● **EXERCISE REQUIREMENTS**
Return the records below in full. Keep every word exact and skip the images.

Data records
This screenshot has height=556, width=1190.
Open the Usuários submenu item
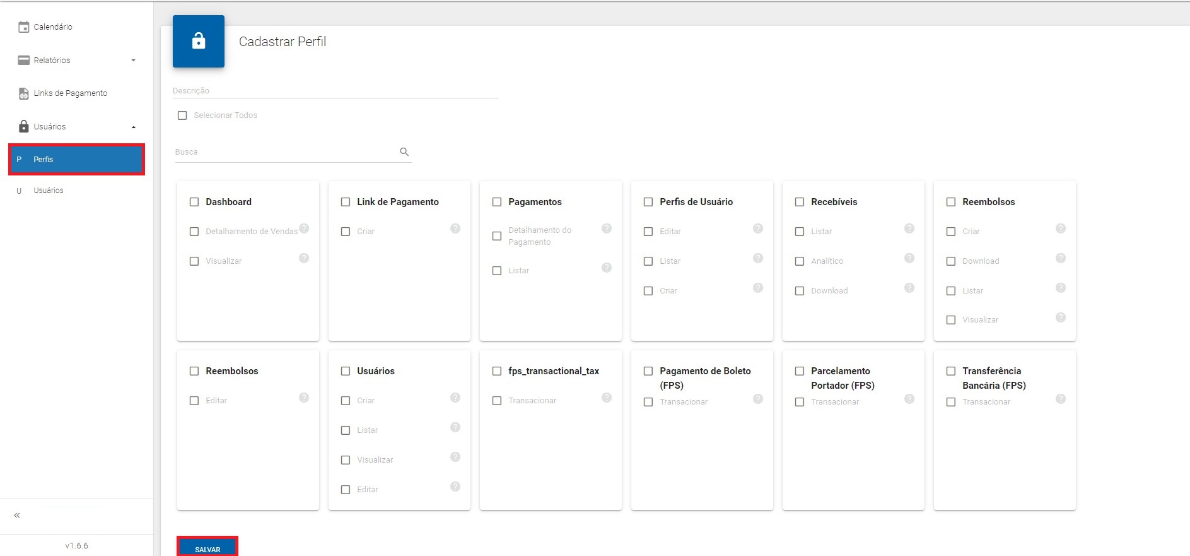[x=49, y=191]
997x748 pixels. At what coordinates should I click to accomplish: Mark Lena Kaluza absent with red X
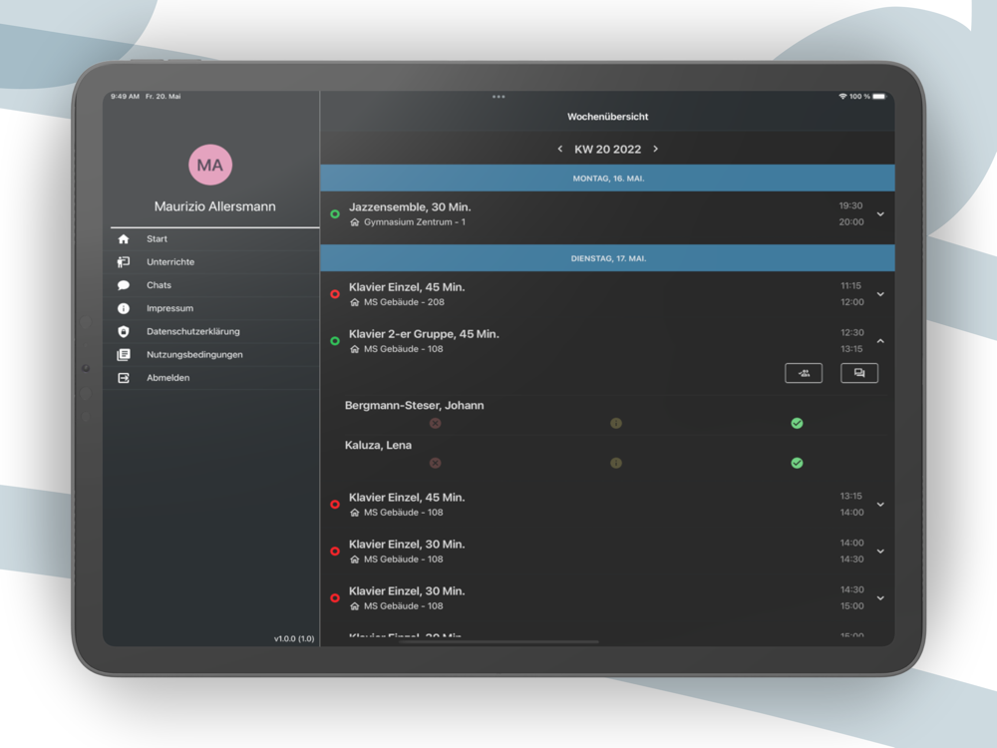(435, 463)
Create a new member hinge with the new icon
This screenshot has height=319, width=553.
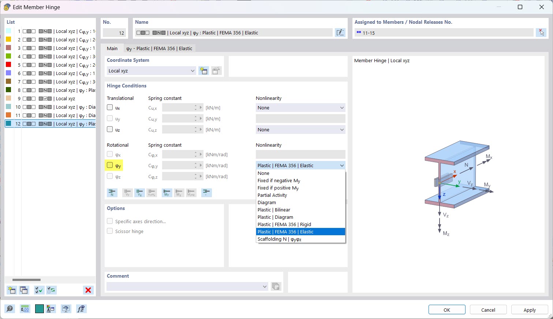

● **TASK SOLUTION**
This screenshot has height=556, width=1190.
Open the Usuários submenu item
[x=49, y=191]
997x748 pixels. At what coordinates should I click to accomplish: Mark Lena Kaluza absent with red X
(435, 463)
Create a new member hinge with the new icon
This screenshot has height=319, width=553.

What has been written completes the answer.